Complementary to this molecular approach, bioactive scaffolds have shown strong clinical potential. For example, a study by Wang et al. introduced an innovative approach for reconstructing bone defects following the surgical excision of benign tumors in the lower extremities.263 The authors employed bioactive scaffolds combined with a proprietary stem cell rapid screening–enrichment–composite technology. When applied in clinical settings, these scaffolds seeded with enriched BMSCs significantly enhanced bone integration and healing, offering a promising and translational solution for improving postoperative outcomes in patients with tumor-related bone defects.263

Conclusions

Biologic therapies represent a promising frontier in the treatment of nonunions. While protein and gene therapies have been explored for years, their clinical translation has been slow and limited. Emerging strategies, such as transcript therapy using chemically modified mRNA, along with advances in microRNA-based regulation, bioactive peptides, and small molecule modulators, offer a new wave of precise, controllable, and safer regenerative interventions.

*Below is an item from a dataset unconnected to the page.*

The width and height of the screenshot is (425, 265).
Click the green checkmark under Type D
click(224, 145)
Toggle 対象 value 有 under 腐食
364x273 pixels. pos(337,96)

As our understanding of bone regeneration at the molecular and cellular mechanisms deepens, we can develop more precise, biology-driven regenerative therapies. Future strategies should not only target osteogenesis but also incorporate key aspects of bone healing, including innervation, angiogenesis, and controlled inflammation, to promote the formation of fully functional bone tissue.

Personalized medicine is essential for optimizing biologic treatments, considering factors like age, sex, fracture type, and underlying bone pathologies. Advanced strategies could involve delivering a cocktail of transcription factors, growth factors, or ECM proteins delivered via transcript therapy with spatial and temporal gradients, along with miRNA mimics or inhibitors, mimicking natural bone healing, enabling precise control while maintaining low therapeutic doses. Additionally, hybrid approaches combining stem cell therapies may offer more effective and accelerated healing solutions.

To ensure widespread accessibility, cost-effective production methods and advanced delivery systems must be developed. Finally, robust clinical trials are necessary to validate the long-term safety and efficacy of these therapies across diverse patient populations and fracture types.